ValueError: not enough values to unpack (expected 3, got 2) is thrown when call insert_pdf
Description of the bug
Want to split a pdf file into multiple pdf by 5 pages per file. When insert_pdf is called, a ValueError is thrown.
example.pdf
How to reproduce the bug
from io import BytesIO
from pathlib import Path
import fitz
def _clean_up(file_path):
doc = fitz.open(file_path)
tmp = BytesIO()
tmp.write(doc.write(garbage=4, deflate=True))
doc = fitz.Document('pdf', tmp.getvalue())
tmp.close()
return doc
def split_pdf_by_page(file_path, pages_per_split, result_dir, num_splits=None, paging_prefix=""):
# Not split
if not pages_per_split:
return [shutil.copy(file_path, result_dir/f"{paging_prefix}_0.pdf")]
# Clean pdf
source_doc = _clean_up(file_path)
# Calculate the number of pages per split file and the number of split files
page_range = pages_per_split - 1
split_range = range(0, source_doc.page_count, pages_per_split)
num_splits = num_splits or len(split_range)
# Create a list to hold the paths of the split files
split_paths = []
# Loop through each split range and create a new PDF file
for i, start in enumerate(split_range):
output_doc = fitz.open()
# Determine the ending page for this split file
to_page = start + page_range if i < num_splits - 1 else -1
output_doc.insert_pdf(source_doc, from_page=start, to_page=to_page)
# Save the output document to a file and add the path to the list of split files
path = result_dir/f"{paging_prefix}_{i}.pdf"
output_doc.save(path, garbage=2)
split_paths.append(path)
# If this is the last split file, exit the loop
if to_page == -1:
break
return split_paths
if __name__ == "__main__":
file_path = Path("./example.pdf")
pages_per_file = 5
result_dir = Path("./result")
result_dir.mkdir()
split_pdf_by_page(file_path, pages_per_file, result_dir, paging_prefix="src")
PyMuPDF version
1.24.9
Operating system
Linux
Python version
3.8
This error does not happen in method .insert_pdf itself, but occurs when resolving names for deciphering LINK_NAMED hyperlinks.

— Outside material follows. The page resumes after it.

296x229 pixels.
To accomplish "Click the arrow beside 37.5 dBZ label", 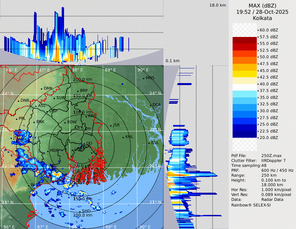I will click(x=258, y=91).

You can avoid this by excluding link in source pages altogether when copying pages: .insert_pdf(source, links=False).
Will excluding links affect the result PDF's content?
Will excluding links affect the result PDF's content?
No, pages will look the same, but any hyperlinks will no longer respond when clicking on the respective area.
Fixed in 1.24.10.